Chapter 30 The Witch and The Goddess
THE WITCH AND THE GODDESS
Baird's phone chimed with a text from a number he didn't know. Just six words. No name. Still, he knew it was Sorcha.
Meet at Robbie's pub this afternoon.
Baird arrived with Bunny at his heels, fresh from supervising the harvest of a winter barley field.
The moment he stepped inside, he spotted Robbie behind the bar.
Robbie gave a sharp, single tilt of his head, directing Baird toward a small table tucked into a dark corner, where Sorcha sat nursing a pint of ale.
Baird sat and immediately caught the nervous tap of Sorcha's nails against the wood.
The woman who was usually so at ease in any room looked unsettled now, her calm stripped away.
He'd been about to signal for a pint, but the tension in her face stopped him short.
“What is it, Sorcha? Is everything alright?”
The witch sat across from him, middle-aged today, dressed in her usual no-nonsense trousers and blouse, her strawberry-blonde hair pulled into a bun streaked with gray.
“I'll tell ye what I can,” she said quietly, and the way she said it made dread coil in his chest. “The goddess wants ye to live yer life, Baird Campbell.
To love Mira fully. To give her yer heart and soul—no' to ruin today by mournin' something that's no yet come to pass.
That's the human part of ye, Baird. The part that grieves the future before it's ever had the decency to arrive.” Her words were hushed, careful. But beneath them was fear.
“Ye make it sound like something's coming for her,” Baird said. It came out harsher than he meant, fear bleeding into the edges of the words. “Is that what this is? This chosen business—Brigid picking Mira for some purpose? What is it?”
“There's a debt the Garvies owe the goddess,” Sorcha said.

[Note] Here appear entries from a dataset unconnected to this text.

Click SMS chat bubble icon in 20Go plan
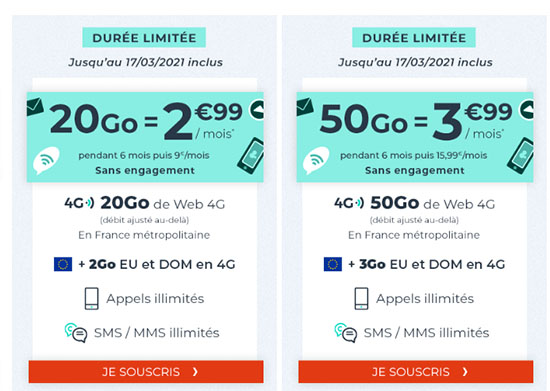This screenshot has height=391, width=550. click(76, 333)
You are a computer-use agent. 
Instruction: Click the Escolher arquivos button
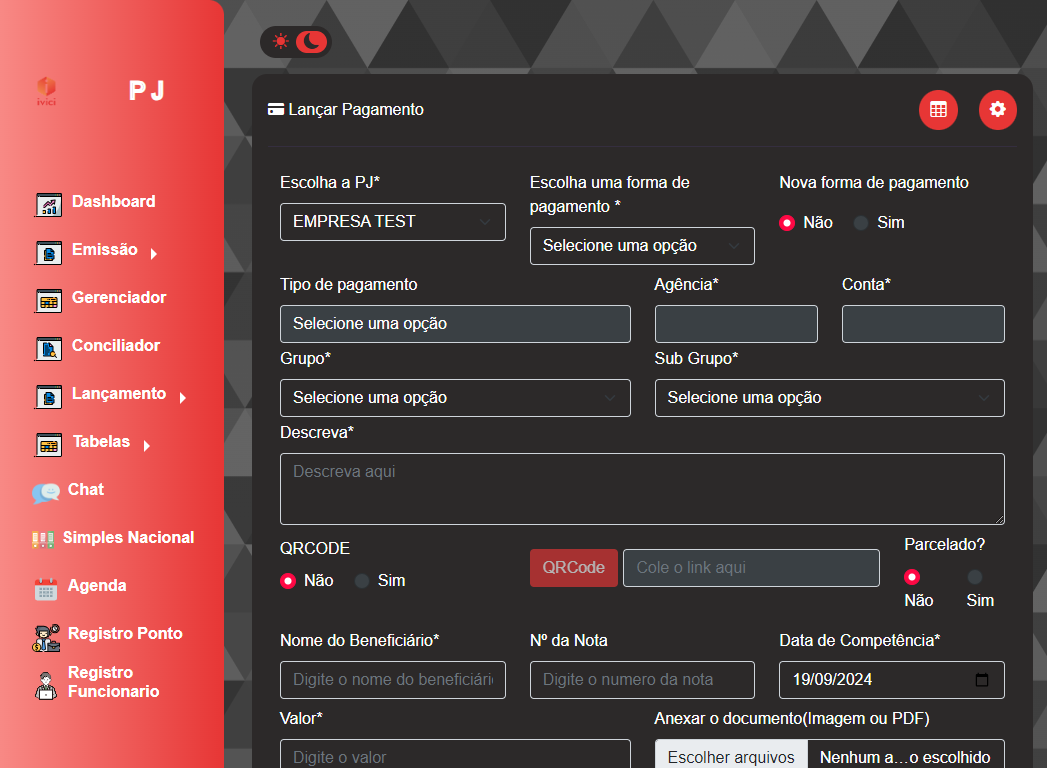[731, 757]
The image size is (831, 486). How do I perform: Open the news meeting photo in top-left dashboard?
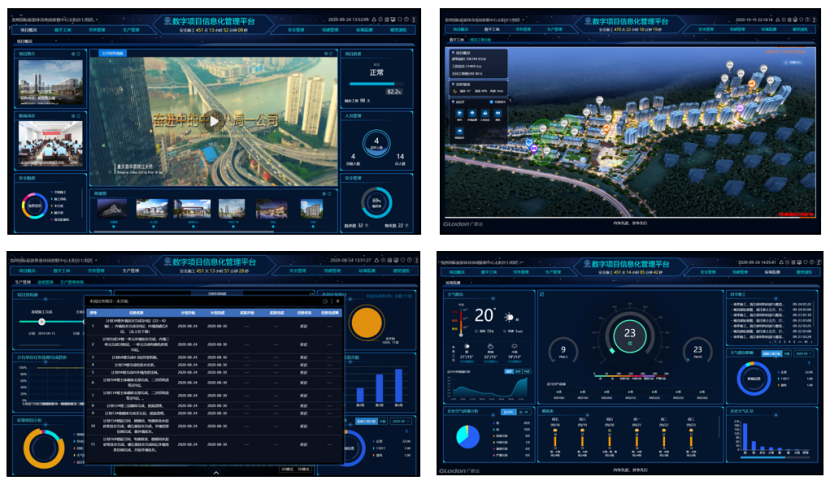coord(48,141)
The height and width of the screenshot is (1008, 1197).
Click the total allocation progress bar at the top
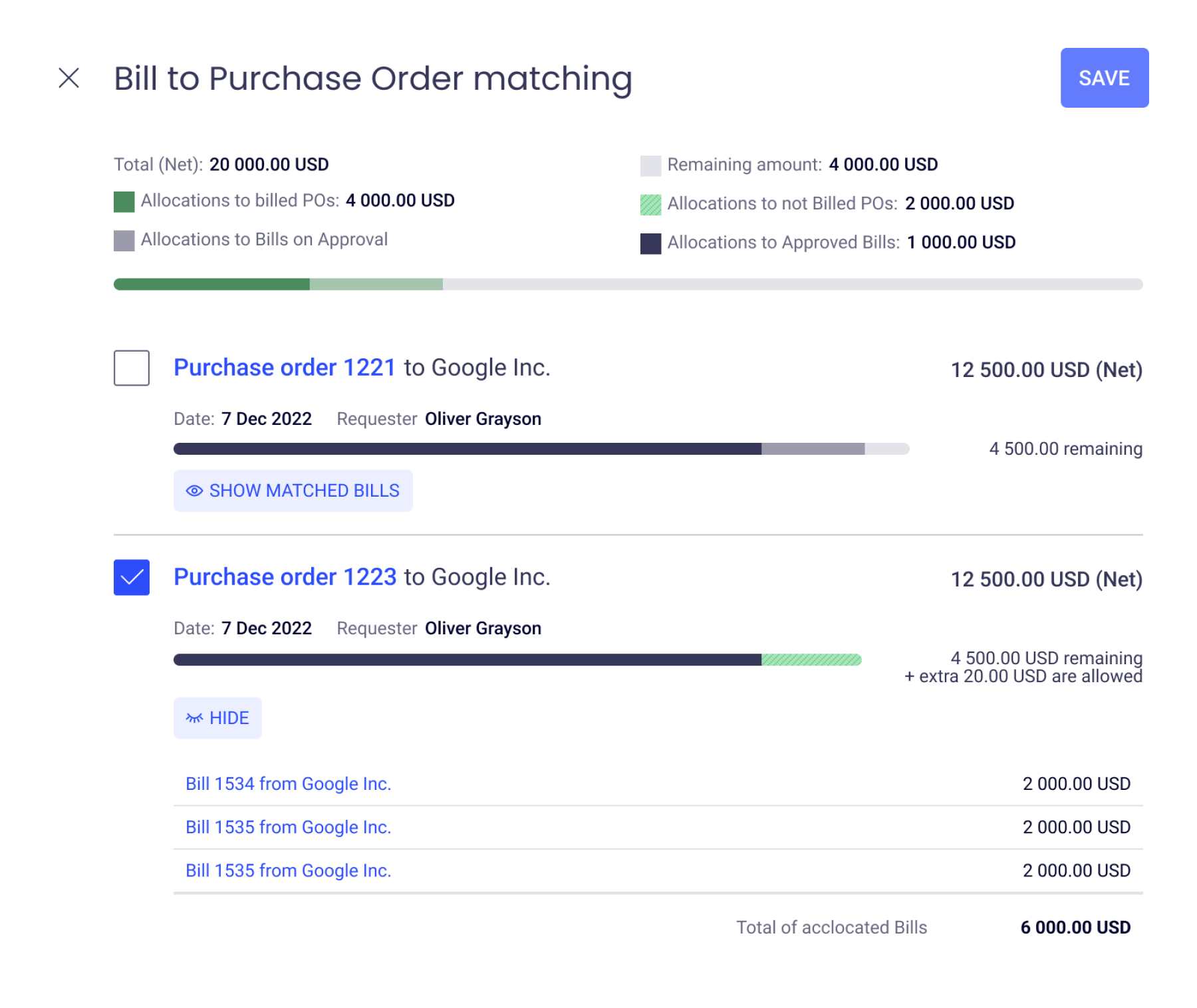tap(628, 284)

“I don't know how it was forged, or why—only that it exists. And the goddess has been watching, waiting. Waiting for centuries, for the right Garvie.” Her voice softened.

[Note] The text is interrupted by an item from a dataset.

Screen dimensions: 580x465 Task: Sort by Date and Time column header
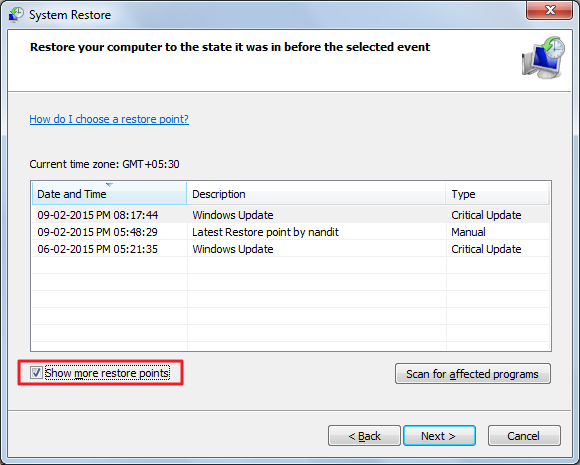click(109, 193)
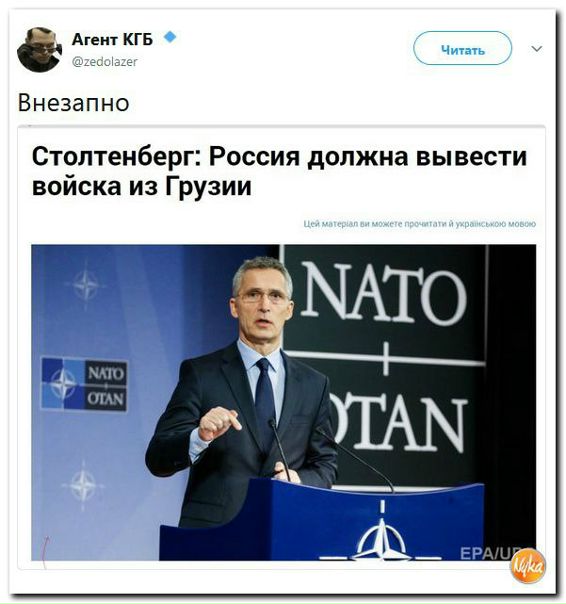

“It appears that one is Mira.” Only then did she exhale, the tension finally slipping from her frame, as though saying the words aloud had been a burden she'd carried too long.
“What do I do—just wait?” Baird asked, the question stripped bare by the need to do something—anything—that might tip the scales.
“Ye’ve completed the bond with her,” Sorcha said softly.
“So ye'd best learn to stop poisoning her with your fear. The goddess wants ye walking forward together.” She leaned in slightly.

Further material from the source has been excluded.